La escena es digna de una tragicomedia con final abierto: la Justicia reclama US$ 535 millones robados en el caso Vialidad, pero ni Cristina Kirchner ni los otros ocho condenados han soltado un mísero peso. Los jueces tienen la orden de rematar bienes embargados, pero antes deben atravesar un laberinto de recursos, apelaciones y planteos que parecen escritos por un guionista de telenovela judicial.
Cristina pide suspender el decomiso, dice que el tribunal no es competente y reclama la intervención de sus hijos —herederos adelantados de tierras, hoteles y millones— para blindarlos del martillo del rematador. Lázaro Báez, mientras tanto, asegura que lo suyo ya fue decomisado, como si el delito tuviera un límite de facturación.

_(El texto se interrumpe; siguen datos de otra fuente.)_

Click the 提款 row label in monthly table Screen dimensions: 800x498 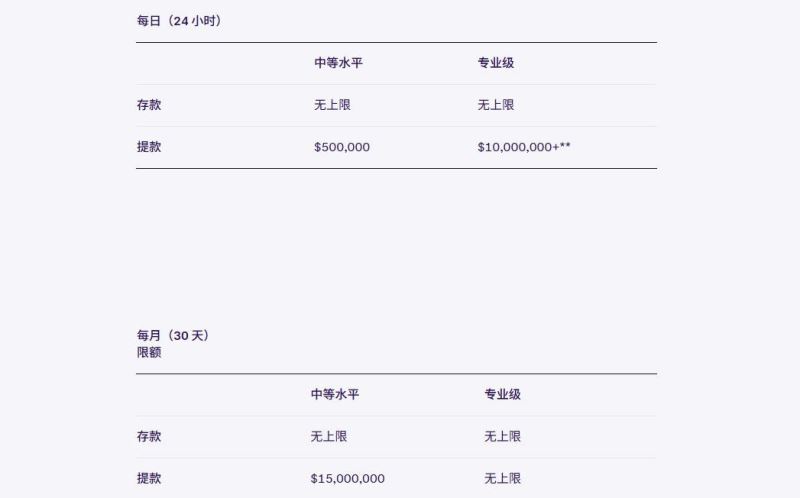pos(149,479)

El resultado es previsible: el Estado sigue esperando, los condenados siguen litigando, y los argentinos siguen pagando. Porque en la Argentina, cuando se trata de corrupción de alto vuelo, las condenas se cumplen a medias, los bienes se esfuman entre vericuetos legales y el contribuyente termina sosteniendo el decorado del gran teatro nacional.
Un espectáculo donde la entrada la pagamos todos, pero el aplauso se lo llevan ellos.